NCUA Board Projects Budget Savings, Proposes Closing Stabilization Fund and Providing a Distribution in 2018
July 25, 2017
From budget savings to the early closure of the Temporary Corporate Stabilization Fund, the discussions held at the National Credit Union Administration’s July board meeting could have a substantial impact on credit unions’ bottom lines. Following are details on the meeting’s key outcomes.
Closing the Temporary Corporate Stabilization Fund
During the meeting, the NCUA board unveiled a plan to close the Temporary Corporate Stabilization Fund at the end of September—years ahead of the original 2021 closure date. Under the proposed plan, federally insured credit unions would avoid a possible Share Insurance Fund premium this year, and the regulator is seeking input on a Share Insurance Fund distribution of $600 million to $800 million in 2018.
“As part of this proposal, the NCUA would raise the Share Insurance Fund’s normal operating level to account for the remaining obligations of the Corporate System Resolution Program,” NCUA Board Chairman J. Mark McWatters said. “Even with the proposed increase to the normal operating level, the NCUA is projecting a return of excess equity to insured credit unions through a distribution from the Share Insurance Fund in 2018.”
Share Insurance Fund Report
This meeting also delivered a status update on the Share Insurance Fund. The report had added significance this year, given the potential losses for credit unions that primarily fund taxi medallions.
However, the fund performed better than anticipated, with expenses coming in much lower than expected during the first half of 2017. Expenses for CAMEL 4 and 5 credit unions increased slightly, but assets held in CAMEL 1 and 2 credit unions increased to 95.2 percent.
“This is a big deal for credit unions who were anticipating having to pay an assessment this year,” said John Trull, the Northwest Credit Union Association’s AVP, Regulatory Advocacy.
Budget Savings and Regional Office Consolidation
In the meeting’s midyear budget review, the NCUA projected $5.8 million in savings. This figure included $2.5 million dollars in savings due to a reduction of staff benefits equivalent to 50 full-time employees, and $1.4 million in reduced travel expenses after a temporary travel freeze.
The NCUA also announced its intention to restructure its operations. The agency’s five regional offices will be consolidated into three by closing the Albany, New York, and Atlanta, Georgia offices, and eliminating four of the agency’s five leased facilities. This will likely result in long-term costs savings by reducing the administrative and operational costs associated with maintaining regional offices.

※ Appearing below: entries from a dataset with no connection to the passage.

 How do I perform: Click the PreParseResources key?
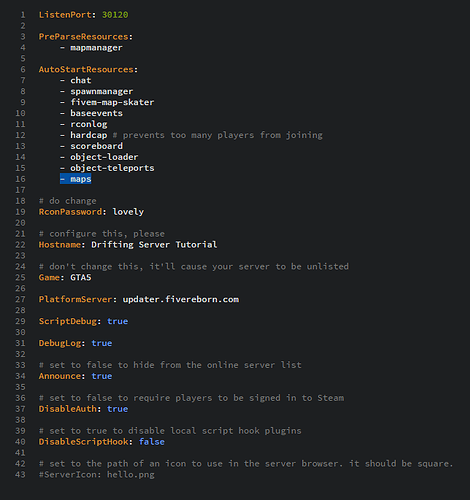(x=83, y=37)

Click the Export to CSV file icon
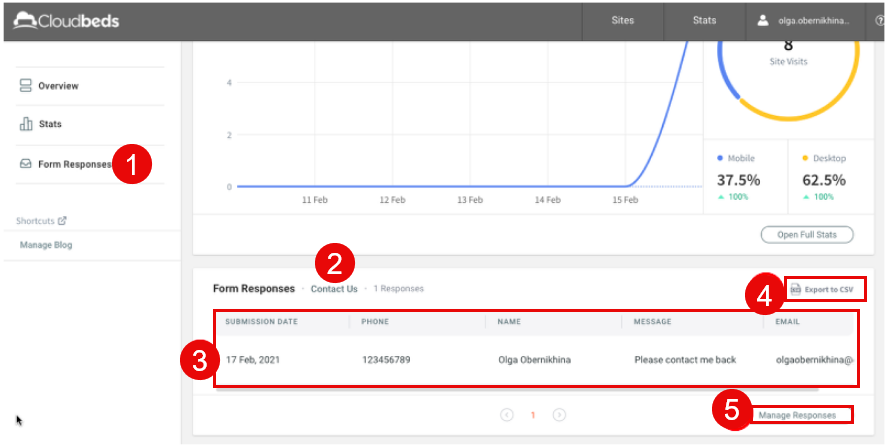(x=796, y=290)
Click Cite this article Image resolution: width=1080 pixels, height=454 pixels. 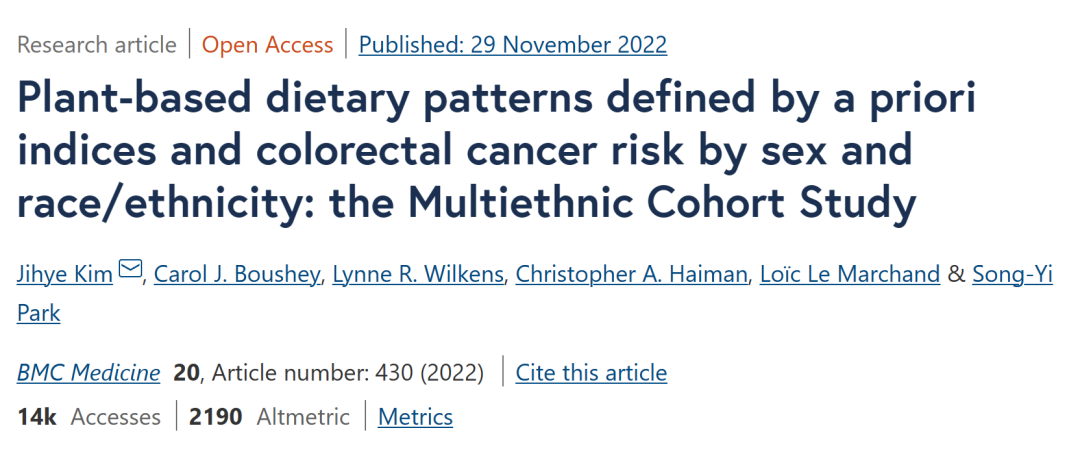[591, 373]
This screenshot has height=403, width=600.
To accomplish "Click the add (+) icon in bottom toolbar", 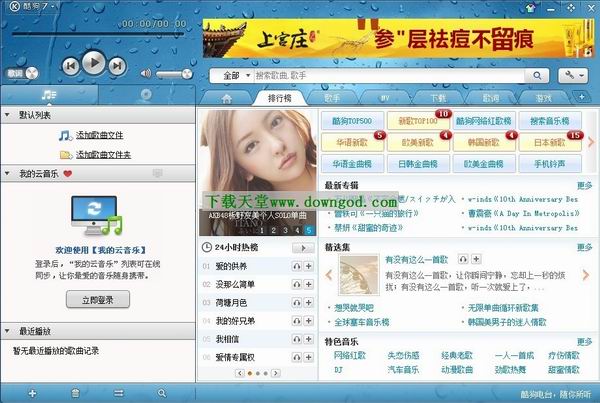I will tap(33, 393).
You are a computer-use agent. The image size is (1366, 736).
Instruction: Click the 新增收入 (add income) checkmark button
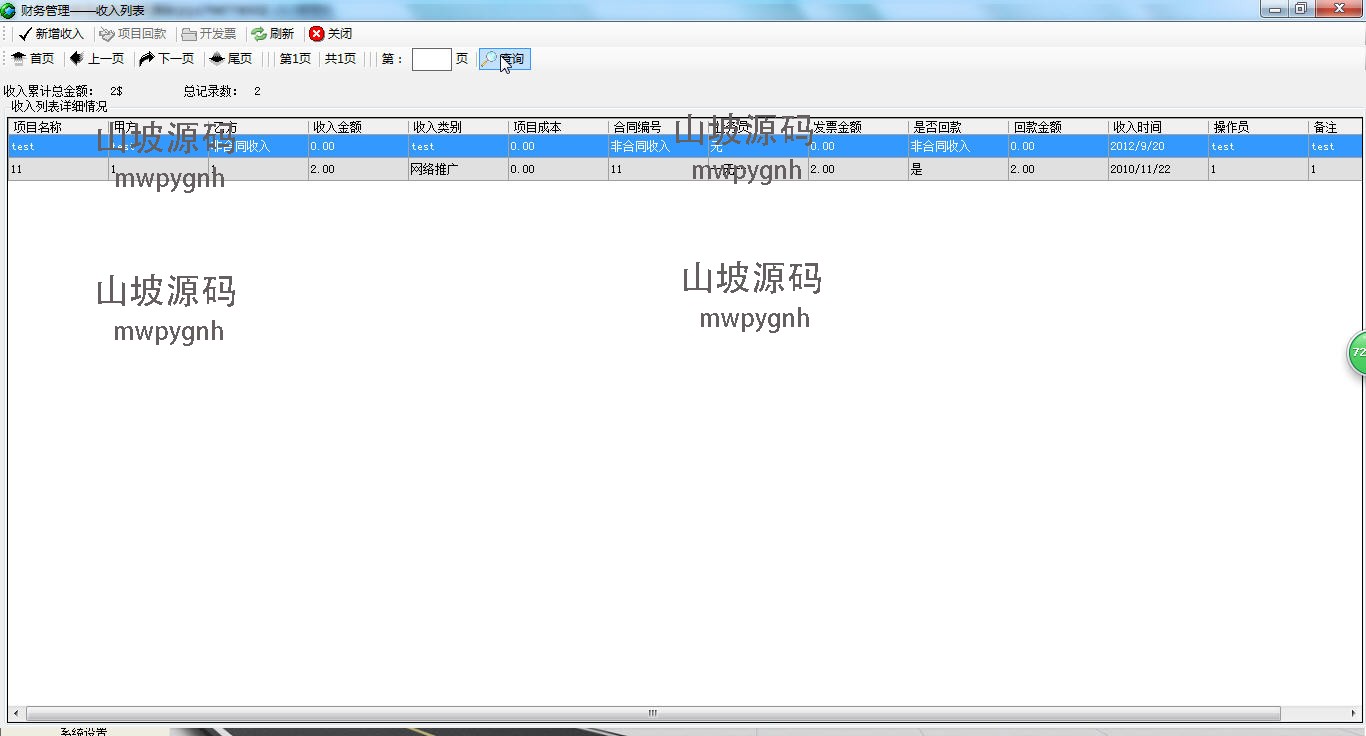coord(51,34)
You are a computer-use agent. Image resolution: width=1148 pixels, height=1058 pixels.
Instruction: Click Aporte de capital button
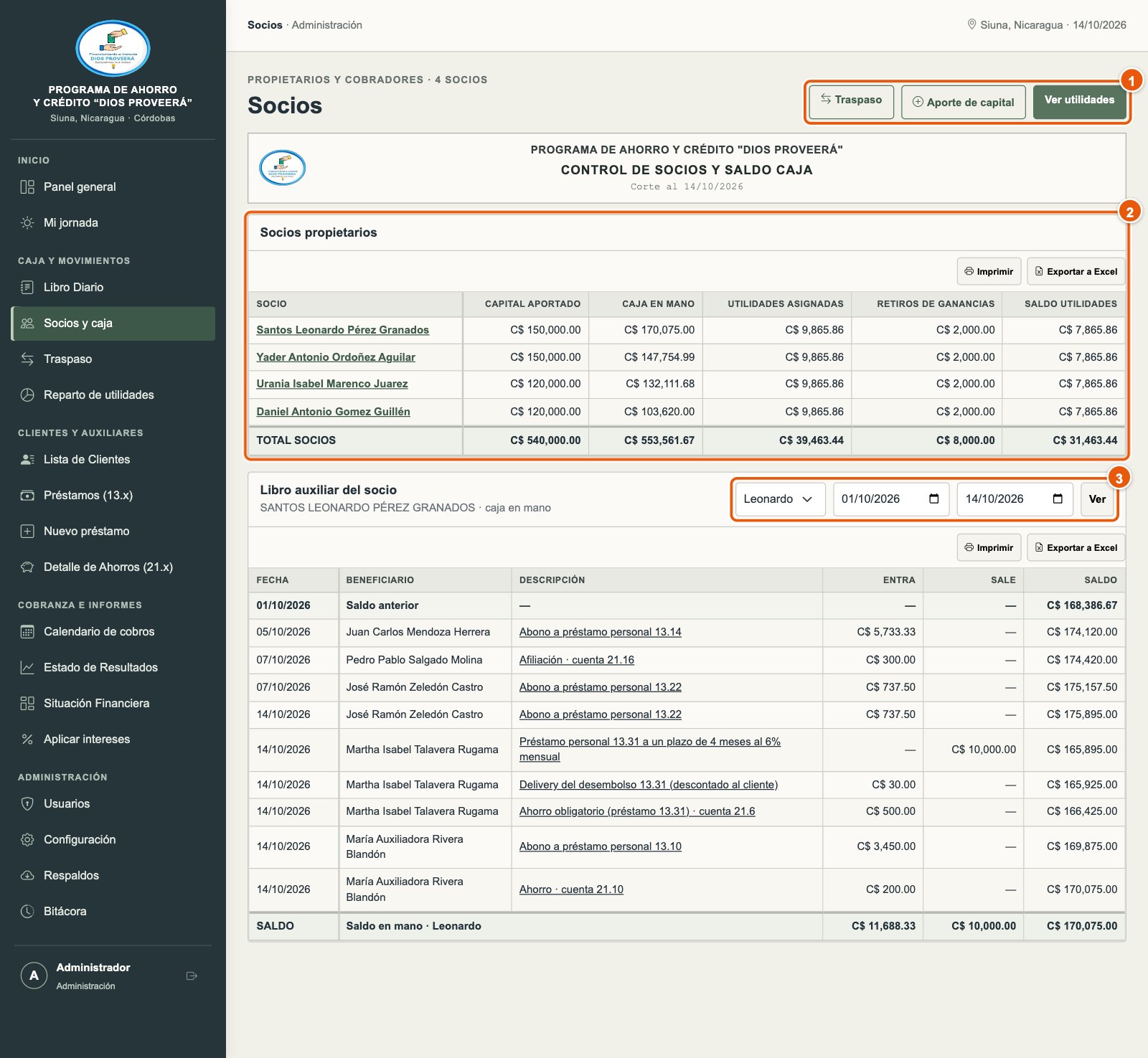click(x=963, y=102)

Other restructuring recommendations the Board approved included creating an Office of Credit Union Resources and Expansion by redefining and realigning chartering and field-of-membership, credit union development, grants and loans, and minority depository institutions programs; restructuring the Office of Examination and Insurance into specialized working groups; and realigning the Asset Management and Assistance Center.
“I am impressed with the NCUA’s ability to reduce expenditures while maintaining a high level of service to credit unions and tackling big initiatives such as exam efficiency, agency restructuring, and rule development,” said Trull. “An initiative like this takes strong board leadership, and a willingness to execute at the staff level. NCUA examiners have encouraged credit unions to reduce operational expenses, advice that is more palatable when the agency is leading by example.”